------ DOCUMENT PASSAGE
GPU memory explode after 3 steps #5

InitialBug · 2018-06-07T14:56:35Z

I use the TiTan x GPU, but the GPU memory is growing rapidly, and after 3 batches, it went out of memory.
I have check your code line by line, and I still don't konw what's wrong with it

hengruo · 2018-06-08T13:31:55Z

@InitialBug I'm testing on 1080ti and got the same result. The program crashes every time when it run into the self attention layer. I'm sorry that I don't know why. The original model can run normally but now it fails.

hengruo · 2018-06-14T14:41:55Z

@InitialBug Hey I fixed the issue! The original model can't release computational graph after each epoch so took enormous memory. I modified CQAttention so that the graph can be released automatically. Now the model runs as fast as a rocket!

deepakkumar1984 · 2018-06-18T13:32:30Z

I have 2 8GB M60 card, but still fails with CUDA memory exception. Does it support multi gpu for now?

hengruo · 2018-06-19T01:36:16Z

@deepakkumar1984 I just have one GPU so I can't test it on multi ones. I'll be very grateful if you commit relevant codes.

deepakkumar1984 · 2018-06-21T06:59:30Z

I tried using GPU V100 with 16GB HBM VRAM. With that too it give out of memory exception:

THCudaCheck FAIL file=/pytorch/aten/src/THC/generic/THCStorage.cu line=58 error=2 : out of memory

Traceback (most recent call last):
File "main.py", line 294, in
app.run(main)
File "/home/ubuntu/.local/lib/python3.5/site-packages/absl/app.py", line 274, in run
_run_main(main, args)
File "/home/ubuntu/.local/lib/python3.5/site-packages/absl/app.py", line 238, in _run_main
sys.exit(main(argv))
File "main.py", line 275, in main
train_entry(config)
File "main.py", line 240, in train_entry
train(model, optimizer, scheduler, train_dataset, iter, L)
File "main.py", line 145, in train
p1, p2 = model(Cwid, Ccid, Qwid, Qcid)
File "/home/ubuntu/.local/lib/python3.5/site-packages/torch/nn/modules/module.py", line 491, in call
result = self.forward(*input, **kwargs)
File "/home/ubuntu/git/QANet-pytorch/models.py", line 254, in forward
M3 = self.model_enc_blks(M2)
File "/home/ubuntu/.local/lib/python3.5/site-packages/torch/nn/modules/module.py", line 491, in call
result = self.forward(*input, **kwargs)
File "/home/ubuntu/.local/lib/python3.5/site-packages/torch/nn/modules/container.py", line 91, in forward
input = module(input)
File "/home/ubuntu/.local/lib/python3.5/site-packages/torch/nn/modules/module.py", line 491, in call
result = self.forward(*input, **kwargs)
File "/home/ubuntu/git/QANet-pytorch/models.py", line 154, in forward
out = self.self_att(out)
File "/home/ubuntu/.local/lib/python3.5/site-packages/torch/nn/modules/module.py", line 491, in call
result = self.forward(*input, **kwargs)
------------
------ RAW DATA
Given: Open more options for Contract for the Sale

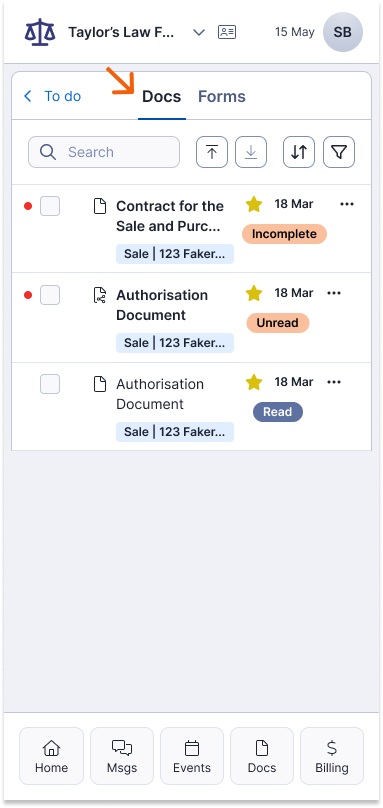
------------
▶ WORK TO COMPLETE
**A)** Retype everything in the forum thread about GPU memory from "I tried using" down to "app.run(main)".
**B)** Rewrite the paragraph of the GPU memory thread that begins "@InitialBug Hey I fixed the issue!" as a short list that keeps its main facts.
**C)** List every GPU model that is named in the GPU memory thread.

▶ REPLIES
**A)**
I tried using GPU V100 with 16GB HBM VRAM. With that too it give out of memory exception:

THCudaCheck FAIL file=/pytorch/aten/src/THC/generic/THCStorage.cu line=58 error=2 : out of memory

Traceback (most recent call last):
File "main.py", line 294, in
app.run(main)

**B)**
- The original model could not release the computational graph after each epoch, so it used enormous memory.
- CQAttention was modified so the graph is released automatically.
- The model now runs very fast.

**C)**
- TiTan x
- 1080ti
- M60
- V100